0

I am trying to merge two datasets together in R based on two criteria. They have to have the same id and year. One of the vector has the size of about 10000 and the other 2000. I think if I do a two level one by one search, the computing time would explode. The data is sorted by id and year. Is there a more efficient search algorithm than the naive comparison ?

Yan Song
  • 112
  • 2
  • 13
  • Yes. It's sorted by id and year. I have edited the question. – Yan Song Apr 19 '14 at 23:59
  • Note that 10k and 2k is relatively small numbers for a computer. So, here `explode` means about...1ms or something (extremely relative of course, but you get my point)? Since it's sorted you can skip ahead when things don't match. – keyser Apr 20 '14 at 00:01
  • 3
    Have you tried `merge`? – flodel Apr 20 '14 at 00:04
  • There are 4 vectors. two year and two id vectors. So there would be 2000^10000*2 comparions. I am not sure if I am thinking this problem correctly. – Yan Song Apr 20 '14 at 00:20
  • I think there is a problem with your reasoning here.

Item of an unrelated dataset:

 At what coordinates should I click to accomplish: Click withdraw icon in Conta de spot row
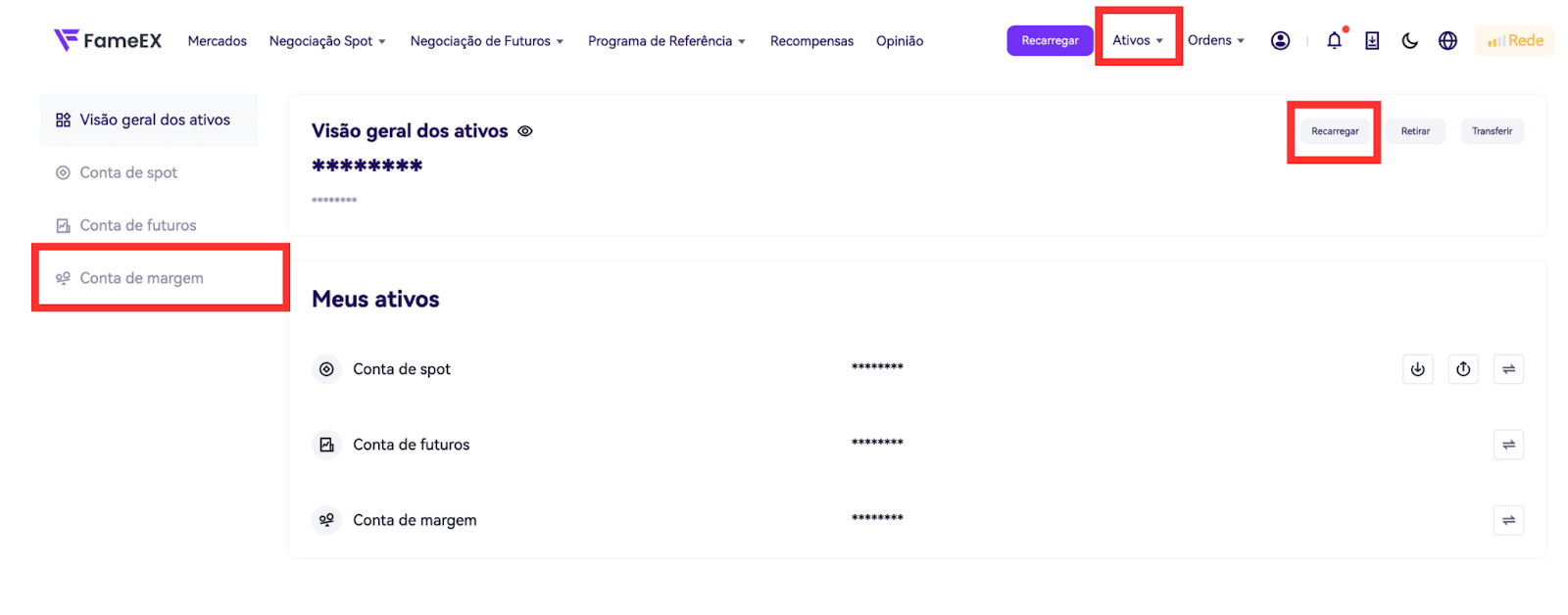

You should be able to solve this in linear time by using hash tables or linear-time merge – Niklas B. Apr 20 '14 at 00:32
  • 1
    Well, post some sample from each dataset so we can see better. – Fernando Apr 20 '14 at 00:45

1 Answers1

3

There are many solutions to this problem, e.g. by merge, by indexing, by looping (as you said).

However, the most elegant solution is by using the data.table package, which is really fast for managing data sets, and can be considered an evolved version of data.frame.

Let us first set up the data: Based on the limited information that you have provided in the question, here is a dummy attempt to solve the problem.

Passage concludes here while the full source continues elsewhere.